*** Data ***

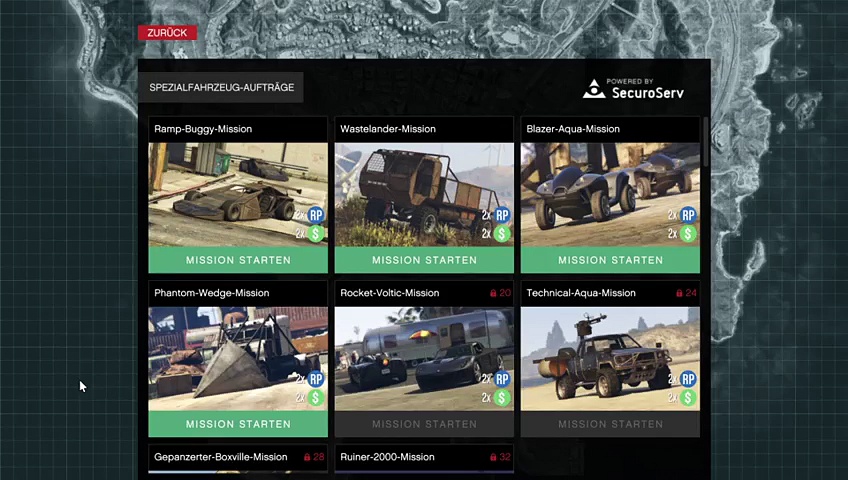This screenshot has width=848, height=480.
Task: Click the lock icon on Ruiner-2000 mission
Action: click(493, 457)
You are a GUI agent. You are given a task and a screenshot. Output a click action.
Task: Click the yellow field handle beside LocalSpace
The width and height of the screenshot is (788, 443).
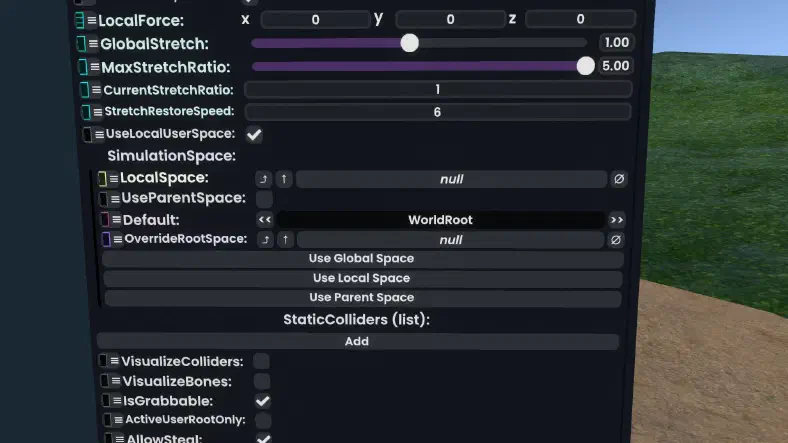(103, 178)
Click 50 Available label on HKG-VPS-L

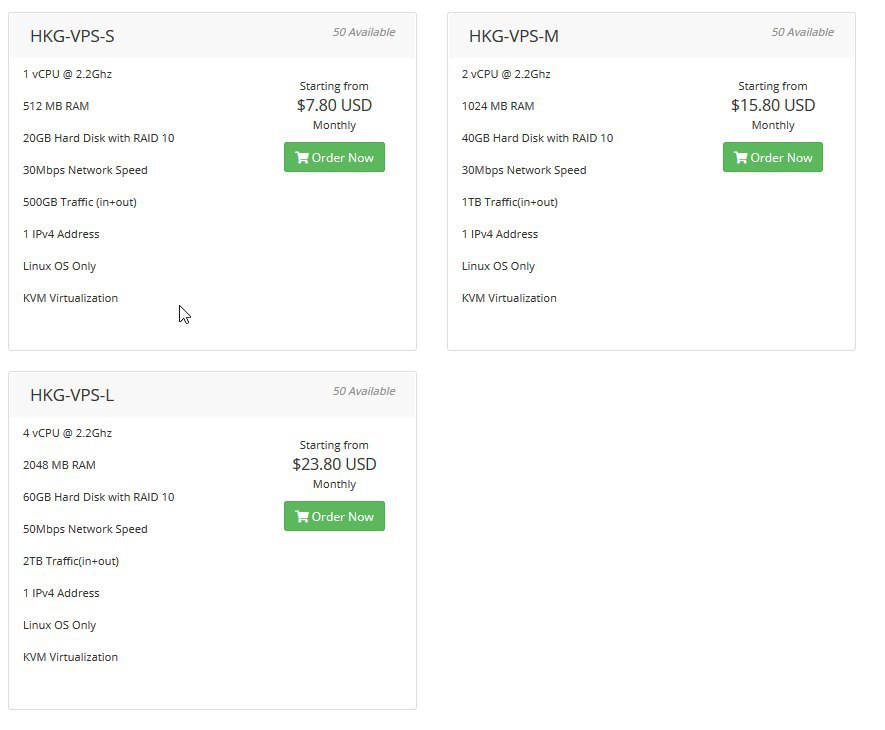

*** End of Data ***
*** Data ***

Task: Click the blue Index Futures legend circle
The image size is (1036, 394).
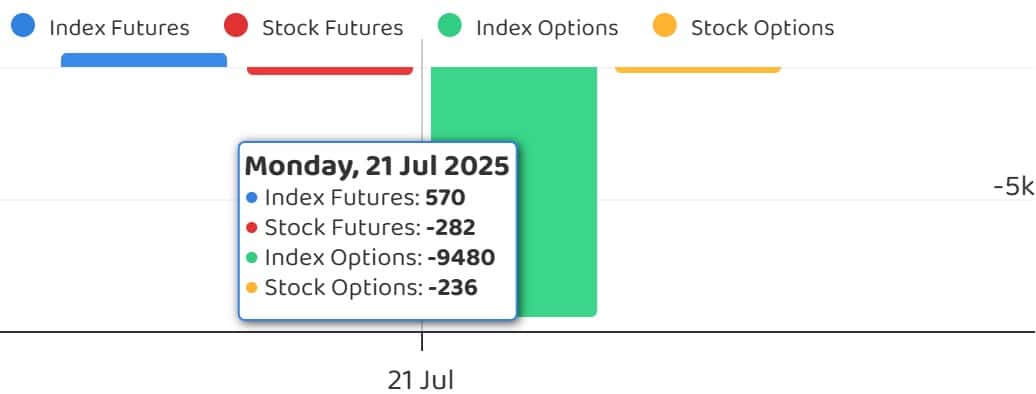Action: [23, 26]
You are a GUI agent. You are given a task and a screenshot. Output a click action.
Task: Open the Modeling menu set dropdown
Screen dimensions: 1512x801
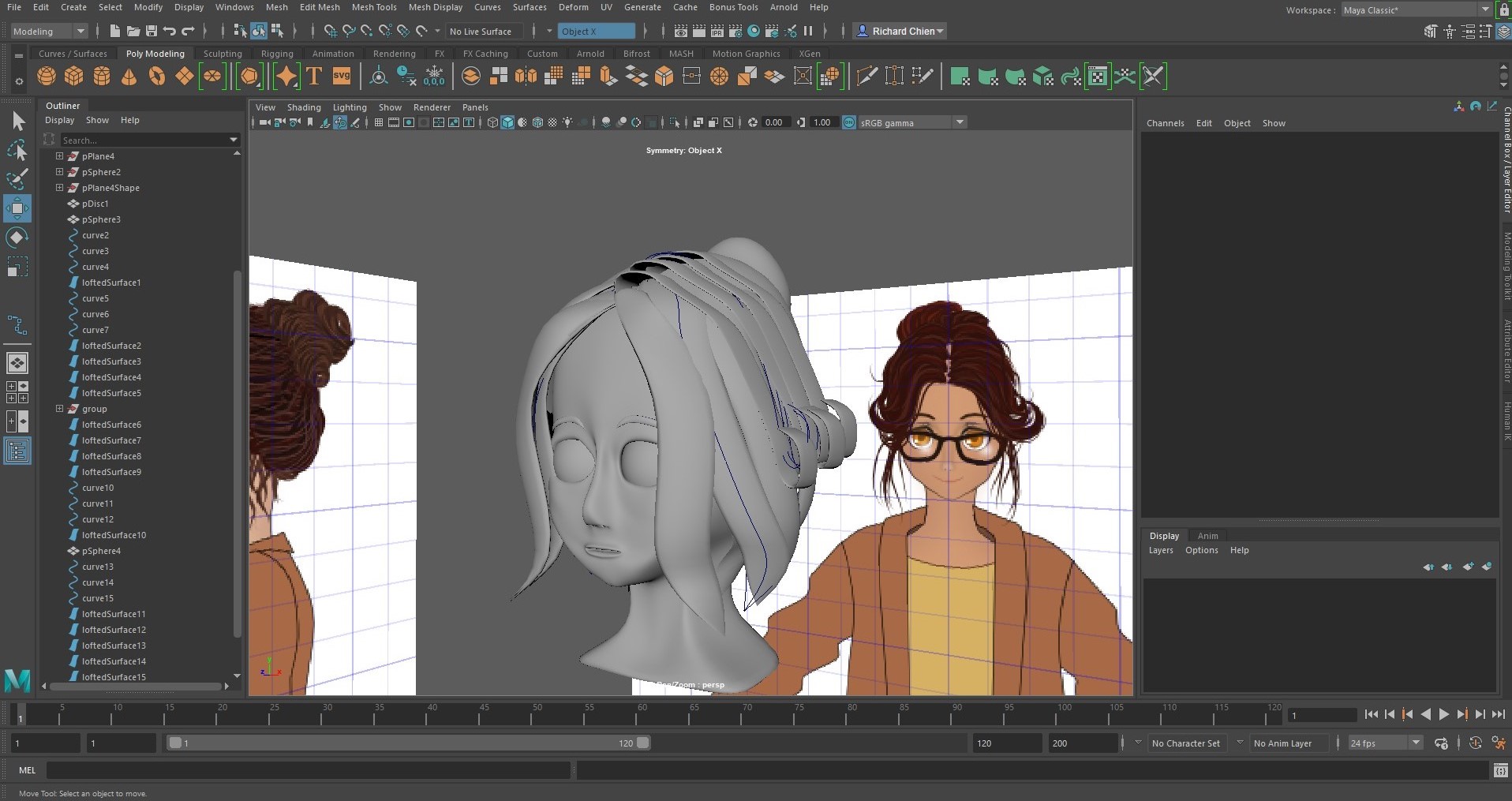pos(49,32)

*** End of Data ***

• [Task description]
Copy the lines above between the one holding "Task: Click the yellow" and the one holding "Click 50 Available label on HKG-VPS-L", inclusive. Drop the pictures.

• [Exercise output]
Task: Click the yellow field handle beside LocalSpace
The width and height of the screenshot is (788, 443).
(103, 178)
Click 50 Available label on HKG-VPS-L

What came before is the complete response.